Many EU countries have laws limiting exposure to second-hand, or passive, smoking. The rules are strictest in Britain and Ireland, where smoking is banned in enclosed public places, public transport and workplaces, including restaurants and bars.
“Each and every European should be entitled to full protection from tobacco smoke,” EU Health Commissioner Androulla Vassiliou told a news conference.
The recommendation calls on all member states to implement laws that will limit exposure to tobacco smoke in public places, workplaces and public transport, and aims to protect children.
“We have come a long way from the days when smoking was considered glamorous,” Vassiliou said.
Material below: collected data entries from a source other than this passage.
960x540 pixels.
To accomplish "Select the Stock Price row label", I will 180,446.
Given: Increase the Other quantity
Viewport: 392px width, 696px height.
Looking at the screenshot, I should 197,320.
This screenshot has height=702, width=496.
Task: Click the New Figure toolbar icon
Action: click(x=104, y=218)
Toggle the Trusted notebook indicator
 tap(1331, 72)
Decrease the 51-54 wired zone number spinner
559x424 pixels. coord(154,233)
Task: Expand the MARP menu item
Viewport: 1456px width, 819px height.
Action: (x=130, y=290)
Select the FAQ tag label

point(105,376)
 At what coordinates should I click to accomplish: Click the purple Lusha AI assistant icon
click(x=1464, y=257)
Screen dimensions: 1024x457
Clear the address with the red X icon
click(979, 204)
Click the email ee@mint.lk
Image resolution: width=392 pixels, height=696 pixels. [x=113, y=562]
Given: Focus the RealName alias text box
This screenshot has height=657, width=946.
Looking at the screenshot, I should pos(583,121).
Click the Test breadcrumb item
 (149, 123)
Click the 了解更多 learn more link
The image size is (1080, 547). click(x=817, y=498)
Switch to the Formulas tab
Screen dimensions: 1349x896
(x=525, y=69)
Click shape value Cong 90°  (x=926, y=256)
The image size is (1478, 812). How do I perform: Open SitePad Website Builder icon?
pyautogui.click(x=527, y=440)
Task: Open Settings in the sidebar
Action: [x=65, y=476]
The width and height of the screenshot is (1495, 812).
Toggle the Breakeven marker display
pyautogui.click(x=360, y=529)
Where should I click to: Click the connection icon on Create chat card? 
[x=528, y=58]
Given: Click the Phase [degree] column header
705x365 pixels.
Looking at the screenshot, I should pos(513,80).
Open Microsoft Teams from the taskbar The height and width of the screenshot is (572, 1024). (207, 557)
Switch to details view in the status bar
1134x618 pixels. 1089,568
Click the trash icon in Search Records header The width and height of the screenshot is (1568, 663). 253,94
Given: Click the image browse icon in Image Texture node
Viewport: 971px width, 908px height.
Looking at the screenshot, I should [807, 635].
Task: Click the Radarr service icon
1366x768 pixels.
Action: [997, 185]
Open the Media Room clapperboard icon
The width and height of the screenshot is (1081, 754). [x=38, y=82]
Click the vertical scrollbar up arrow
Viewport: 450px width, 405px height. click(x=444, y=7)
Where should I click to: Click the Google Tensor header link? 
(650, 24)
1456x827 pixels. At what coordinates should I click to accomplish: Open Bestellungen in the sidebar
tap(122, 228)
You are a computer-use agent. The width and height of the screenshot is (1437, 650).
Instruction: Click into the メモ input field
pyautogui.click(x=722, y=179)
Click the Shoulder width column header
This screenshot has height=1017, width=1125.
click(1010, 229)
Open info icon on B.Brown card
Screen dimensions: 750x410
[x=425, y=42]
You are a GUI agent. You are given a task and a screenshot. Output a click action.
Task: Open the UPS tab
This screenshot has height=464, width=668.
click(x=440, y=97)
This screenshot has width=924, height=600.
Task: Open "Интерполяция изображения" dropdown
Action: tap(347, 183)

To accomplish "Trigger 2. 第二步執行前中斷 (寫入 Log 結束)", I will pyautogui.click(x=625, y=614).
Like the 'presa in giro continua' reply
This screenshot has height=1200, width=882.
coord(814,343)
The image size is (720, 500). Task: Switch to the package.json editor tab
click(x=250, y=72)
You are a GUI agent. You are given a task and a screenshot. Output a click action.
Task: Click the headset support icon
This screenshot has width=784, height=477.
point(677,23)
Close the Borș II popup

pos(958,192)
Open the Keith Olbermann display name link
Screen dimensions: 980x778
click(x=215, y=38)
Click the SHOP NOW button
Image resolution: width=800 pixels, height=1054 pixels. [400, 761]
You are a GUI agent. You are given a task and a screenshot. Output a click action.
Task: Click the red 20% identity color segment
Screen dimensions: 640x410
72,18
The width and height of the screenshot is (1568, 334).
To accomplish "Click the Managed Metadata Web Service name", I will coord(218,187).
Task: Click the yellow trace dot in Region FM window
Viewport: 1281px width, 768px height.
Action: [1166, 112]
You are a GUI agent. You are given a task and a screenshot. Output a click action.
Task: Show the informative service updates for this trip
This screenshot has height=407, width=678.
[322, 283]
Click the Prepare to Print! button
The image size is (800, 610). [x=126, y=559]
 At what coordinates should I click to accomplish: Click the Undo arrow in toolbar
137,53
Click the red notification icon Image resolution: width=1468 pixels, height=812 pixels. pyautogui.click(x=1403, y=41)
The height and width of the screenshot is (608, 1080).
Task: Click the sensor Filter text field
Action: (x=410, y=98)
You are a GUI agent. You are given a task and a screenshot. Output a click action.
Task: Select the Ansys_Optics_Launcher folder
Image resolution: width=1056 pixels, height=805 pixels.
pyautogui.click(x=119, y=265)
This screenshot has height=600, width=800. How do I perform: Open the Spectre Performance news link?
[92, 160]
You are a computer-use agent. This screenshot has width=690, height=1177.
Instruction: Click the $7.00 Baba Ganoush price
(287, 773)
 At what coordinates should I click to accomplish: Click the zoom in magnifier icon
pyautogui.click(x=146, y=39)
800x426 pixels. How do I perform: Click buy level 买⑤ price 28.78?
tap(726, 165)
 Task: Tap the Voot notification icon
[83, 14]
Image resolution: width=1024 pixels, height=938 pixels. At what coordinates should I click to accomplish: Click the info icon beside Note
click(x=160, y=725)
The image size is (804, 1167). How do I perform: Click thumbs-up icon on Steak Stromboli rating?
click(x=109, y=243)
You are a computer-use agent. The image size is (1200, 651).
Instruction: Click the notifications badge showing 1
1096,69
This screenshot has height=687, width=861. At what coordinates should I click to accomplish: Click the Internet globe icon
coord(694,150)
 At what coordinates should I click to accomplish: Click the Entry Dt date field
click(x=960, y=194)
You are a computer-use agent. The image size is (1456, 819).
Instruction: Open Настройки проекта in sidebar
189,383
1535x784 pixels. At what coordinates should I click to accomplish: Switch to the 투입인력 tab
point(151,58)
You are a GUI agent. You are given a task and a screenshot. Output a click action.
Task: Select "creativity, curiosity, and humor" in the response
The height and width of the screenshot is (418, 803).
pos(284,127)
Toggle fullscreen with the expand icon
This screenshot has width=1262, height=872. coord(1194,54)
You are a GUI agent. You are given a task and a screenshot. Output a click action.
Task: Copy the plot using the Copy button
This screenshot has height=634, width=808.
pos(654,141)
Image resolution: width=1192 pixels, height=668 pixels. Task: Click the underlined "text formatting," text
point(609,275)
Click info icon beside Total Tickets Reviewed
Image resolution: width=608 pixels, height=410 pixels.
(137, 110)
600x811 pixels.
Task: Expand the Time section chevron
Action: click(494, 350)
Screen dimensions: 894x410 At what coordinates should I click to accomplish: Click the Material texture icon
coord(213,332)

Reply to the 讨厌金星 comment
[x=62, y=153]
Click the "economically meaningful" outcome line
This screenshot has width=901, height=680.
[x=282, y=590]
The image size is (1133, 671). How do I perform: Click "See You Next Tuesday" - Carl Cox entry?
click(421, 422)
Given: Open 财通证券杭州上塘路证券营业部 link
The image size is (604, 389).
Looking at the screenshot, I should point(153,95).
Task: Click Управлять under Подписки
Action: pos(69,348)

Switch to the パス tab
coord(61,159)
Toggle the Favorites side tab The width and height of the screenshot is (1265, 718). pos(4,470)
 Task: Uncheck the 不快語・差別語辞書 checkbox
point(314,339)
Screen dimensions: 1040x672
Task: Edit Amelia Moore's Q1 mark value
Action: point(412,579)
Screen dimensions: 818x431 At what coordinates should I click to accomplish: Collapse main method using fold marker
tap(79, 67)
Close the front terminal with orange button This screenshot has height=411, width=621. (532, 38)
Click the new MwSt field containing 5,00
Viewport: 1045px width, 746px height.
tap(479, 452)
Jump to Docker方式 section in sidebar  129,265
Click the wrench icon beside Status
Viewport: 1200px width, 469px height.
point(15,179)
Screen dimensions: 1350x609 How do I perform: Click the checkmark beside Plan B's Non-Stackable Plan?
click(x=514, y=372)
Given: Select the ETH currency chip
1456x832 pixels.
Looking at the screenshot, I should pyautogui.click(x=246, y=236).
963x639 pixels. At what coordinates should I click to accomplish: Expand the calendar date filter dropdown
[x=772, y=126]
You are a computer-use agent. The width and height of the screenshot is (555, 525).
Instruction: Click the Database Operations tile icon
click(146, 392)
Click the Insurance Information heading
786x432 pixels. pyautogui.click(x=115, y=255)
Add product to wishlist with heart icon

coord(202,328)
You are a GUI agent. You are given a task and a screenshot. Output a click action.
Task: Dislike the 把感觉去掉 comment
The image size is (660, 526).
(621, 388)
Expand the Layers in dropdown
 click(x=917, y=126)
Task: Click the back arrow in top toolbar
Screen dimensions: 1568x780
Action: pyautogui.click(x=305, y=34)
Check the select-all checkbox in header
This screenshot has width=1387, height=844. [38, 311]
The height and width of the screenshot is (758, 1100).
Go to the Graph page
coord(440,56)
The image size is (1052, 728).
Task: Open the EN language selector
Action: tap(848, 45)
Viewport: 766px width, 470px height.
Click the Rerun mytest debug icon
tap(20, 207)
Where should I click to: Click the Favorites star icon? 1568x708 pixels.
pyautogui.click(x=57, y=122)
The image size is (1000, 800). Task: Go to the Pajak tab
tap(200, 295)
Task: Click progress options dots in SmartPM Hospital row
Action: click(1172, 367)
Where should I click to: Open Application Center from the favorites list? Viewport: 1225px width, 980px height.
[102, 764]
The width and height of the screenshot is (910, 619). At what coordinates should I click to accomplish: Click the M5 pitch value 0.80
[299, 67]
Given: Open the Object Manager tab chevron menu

She said in countries with looser regulations on smoking, nearly one in five people were exposed to tobacco smoke in the workplace.
Second-hand, or passive, smoke has been linked to heart disease and lung cancer. According to estimates given by Vassiliou, 19,000 non-smokers in the EU died due to second-hand smoke at home and in workplaces in 2002.
Member states decide the level of their smoking restrictions. In Belgium, for example, smoking is allowed in restaurants in separate rooms where no food is served, and smoking is banned in all enclosed workplaces.
Greece, Europe’s heaviest smoking nation, is to introduce a ban on tobacco in indoor public places from Wednesday. The country breaks all European records, with more than 40 percent of the population smoking and six out of 10 being exposed to smoking at work, according to an EU poll.
Only 10 member states have comprehensive laws, Vassiliou said.
A poll last year by EU survey group Eurobarometer said 84 percent of respondents supported smoke-free offices and other indoor workplaces, 77 percent were in favor of smoke-free restaurants, and 61 percent supported smoke-free bars and pubs.